People have been banned from the Dombes wetlands of France
The vaccination programme began on Monday in the Landes region, on the Atlantic coast of south-west France.
France earlier confirmed that 15 swans in the south-east had been found to be carrying the potentially deadly H5N1 strain of bird flu.
Bosnia-Hercegovina is one of the latest countries to confirm the presence of H5N1 in wild swans.
Experts said tests carried out on the UK on two wild swans culled at a lake near the western town of Jajce did have the H5N1 virus.
Bosnia has now banned poultry imports from affected countries and ordered that birds be kept indoors.
The H5N1 virus, which causes bird flu, does not pose a large-scale threat to humans, as it cannot pass easily from one person to another.
Experts, however, fear the virus could mutate to gain this ability, and in its new form trigger a flu pandemic, potentially putting millions of human lives at risk.
Meanwhile, in Paris veterinary experts from more than 50 countries are meeting to discuss ways to combat the virus.
The two-day meeting is taking place at the World Organisation for Animal Health, which alongside the Rome-based Food and Agriculture Organisation is co-ordinating the international veterinary response to H5N1.
Among the participants will be countries like Iran, Kuwait and Azerbaijan, which fear that they could soon be hit by the virus.
The BBC's Hugh Schofield in Paris says they badly need to hear the latest thinking on detection, surveillance measures, slaughter and vaccination.

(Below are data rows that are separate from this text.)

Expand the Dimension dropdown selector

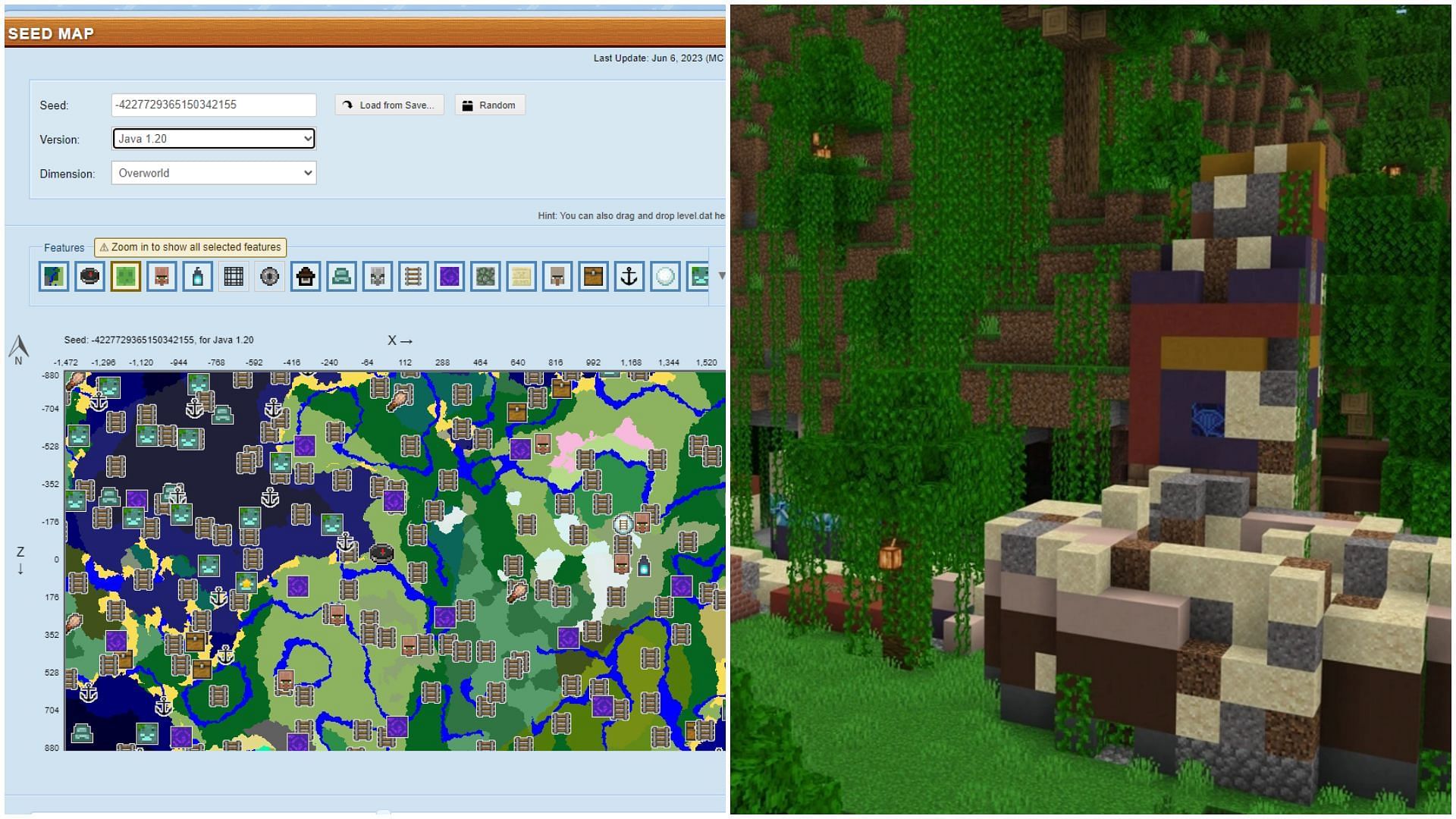click(213, 173)
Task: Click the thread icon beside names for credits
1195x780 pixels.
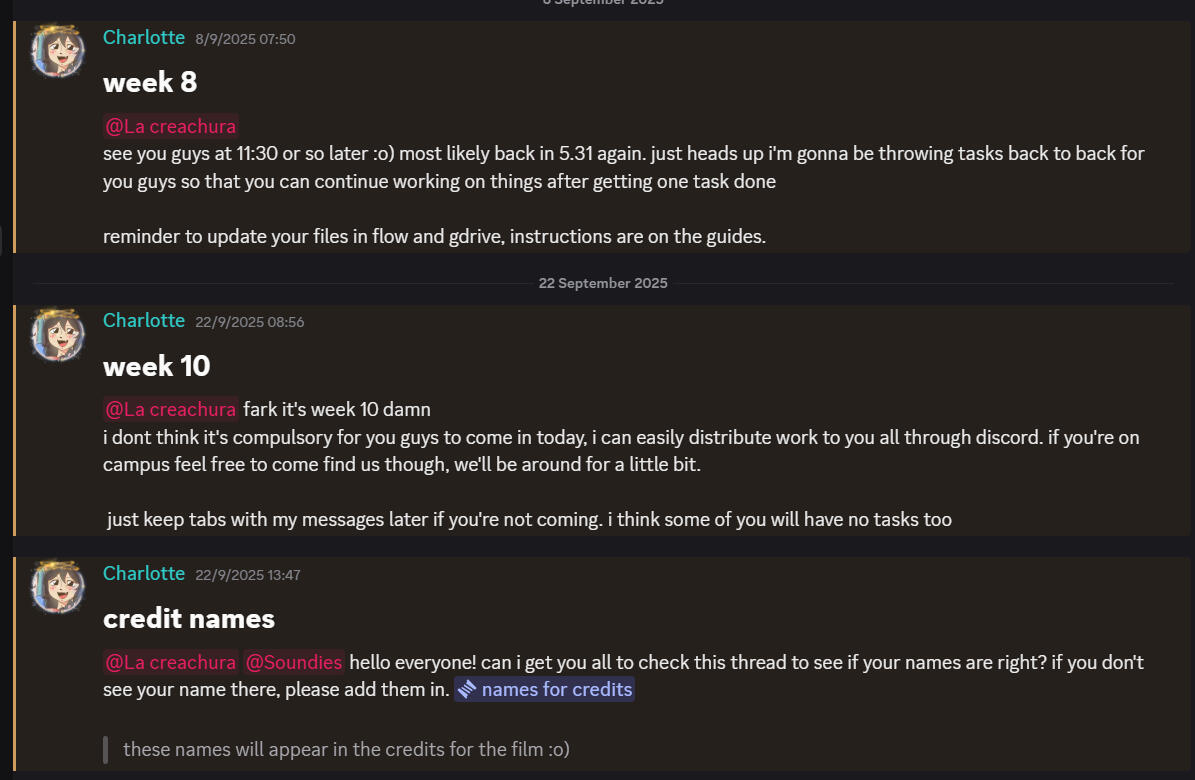Action: click(x=466, y=689)
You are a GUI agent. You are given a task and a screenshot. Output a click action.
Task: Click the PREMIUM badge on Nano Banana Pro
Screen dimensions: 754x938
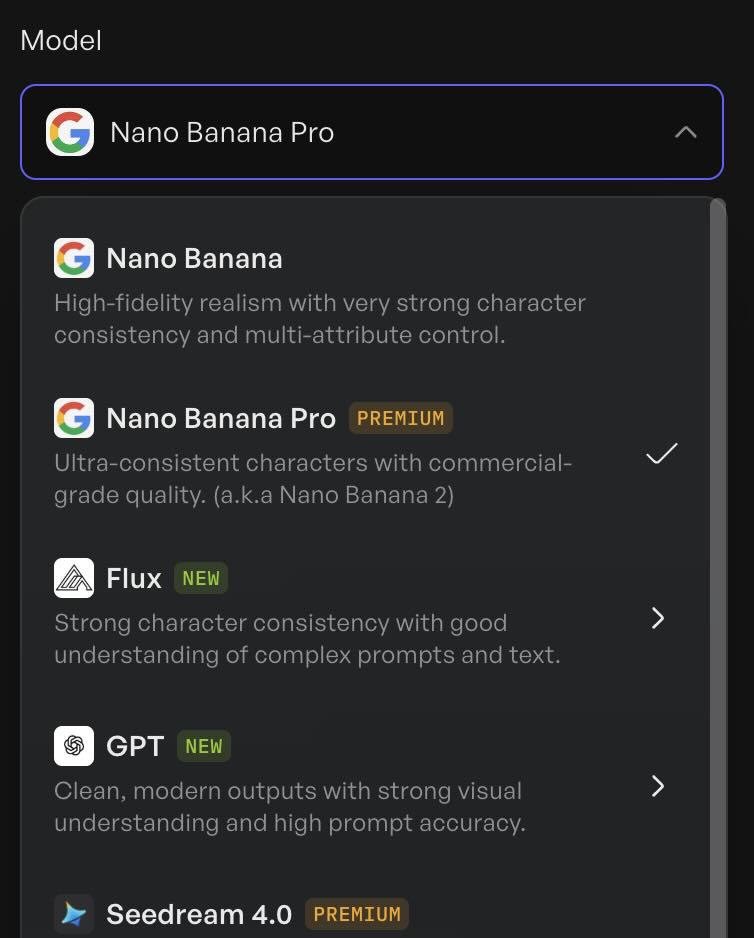click(400, 418)
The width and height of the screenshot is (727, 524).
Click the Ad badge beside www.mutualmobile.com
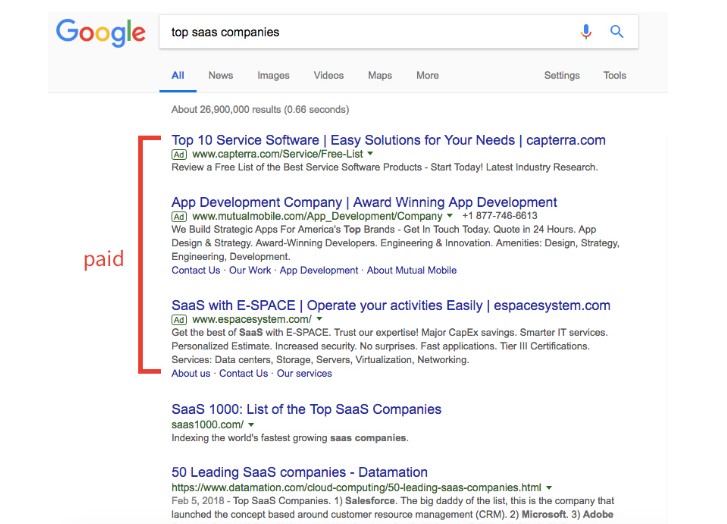tap(180, 216)
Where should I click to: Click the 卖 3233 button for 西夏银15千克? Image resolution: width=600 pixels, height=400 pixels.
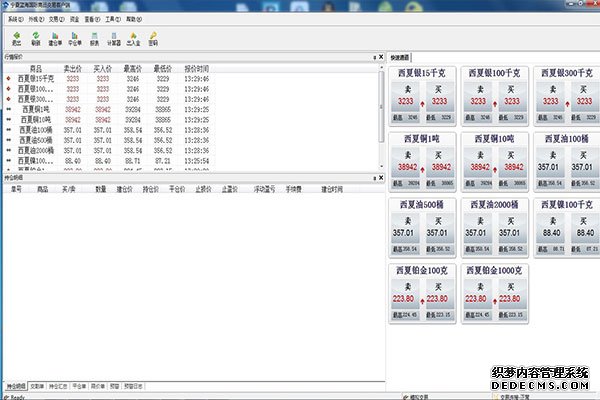pyautogui.click(x=405, y=96)
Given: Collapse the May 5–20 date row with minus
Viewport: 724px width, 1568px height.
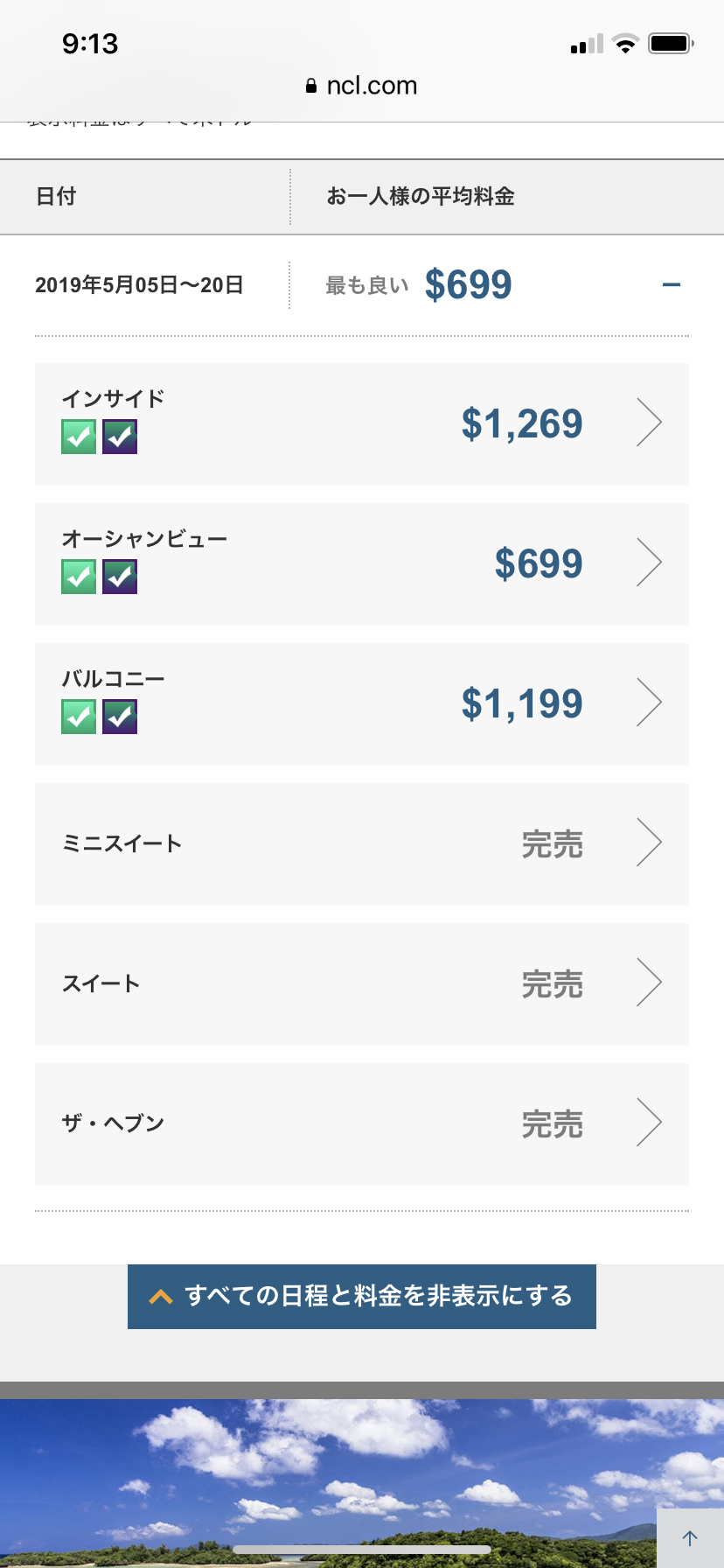Looking at the screenshot, I should pos(672,285).
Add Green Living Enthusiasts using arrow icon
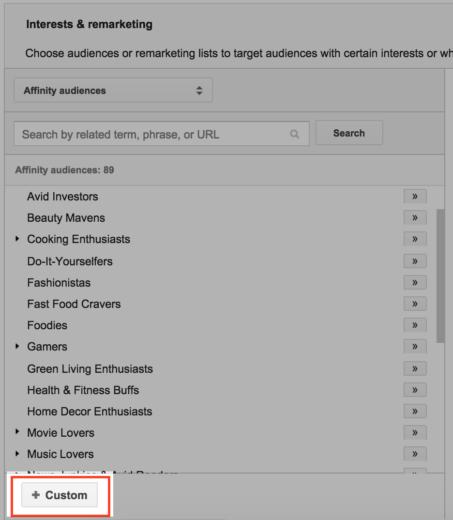This screenshot has width=453, height=520. pyautogui.click(x=415, y=369)
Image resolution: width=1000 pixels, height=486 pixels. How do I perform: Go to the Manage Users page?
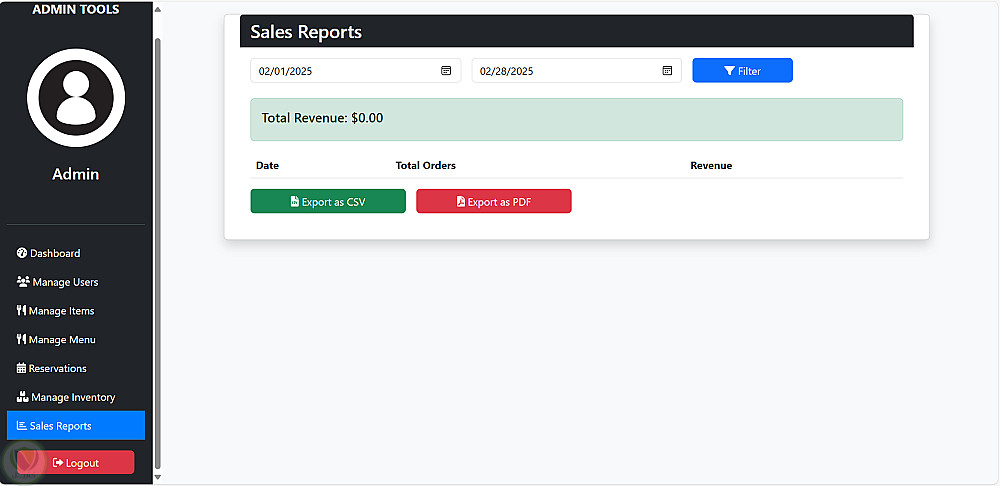(65, 282)
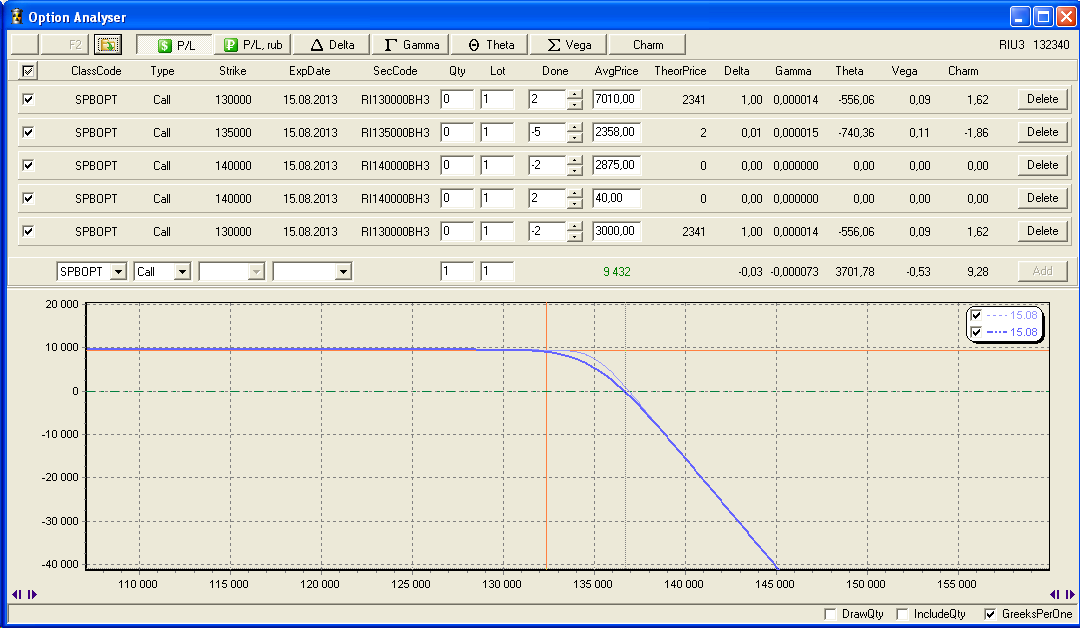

On the Atlantic coast the French authorities have authorisation from the European Union to vaccinate nearly a million birds they say cannot practically be moved indoors.
The geese and ducks - on nearly 150 farms - are destined for production of foie gras.
The operation, which only involves young birds, will take up to six weeks.
The Landes region has decided to carry out a vaccination programme because it is not considered practical to keep the birds indoors.
The 15 dead swans were found in the same Ain district where a turkey farm was on Saturday announced to be contaminated with bird flu.
About 400 of the 11,000 birds on the farm had died from the virus - the others were then slaughtered.
It was the first outbreak of bird flu in commercial poultry in the European Union.
The whole of the wetland area known as the Dombes has now been put off-limits in an attempt to keep people away from large flocks of wild birds.
Hong Kong has followed Japan in banning poultry imports from France.
In other countries, like Nigeria and India, ministers have urged people to continue eating poultry products as long as they are well-cooked, fearing the collapse of important poultry industries.
In Switzerland, the authorities are awaiting the results of tests on samples of what may be its first case of H5N1 bird flu.
A duck was found to be a carrier of the less specific H5 virus, but samples have been sent to the UK for definitive tests.
In Romania, preliminary tests indicated that a man suspected of having contracted bird flu does not have the disease, doctors said.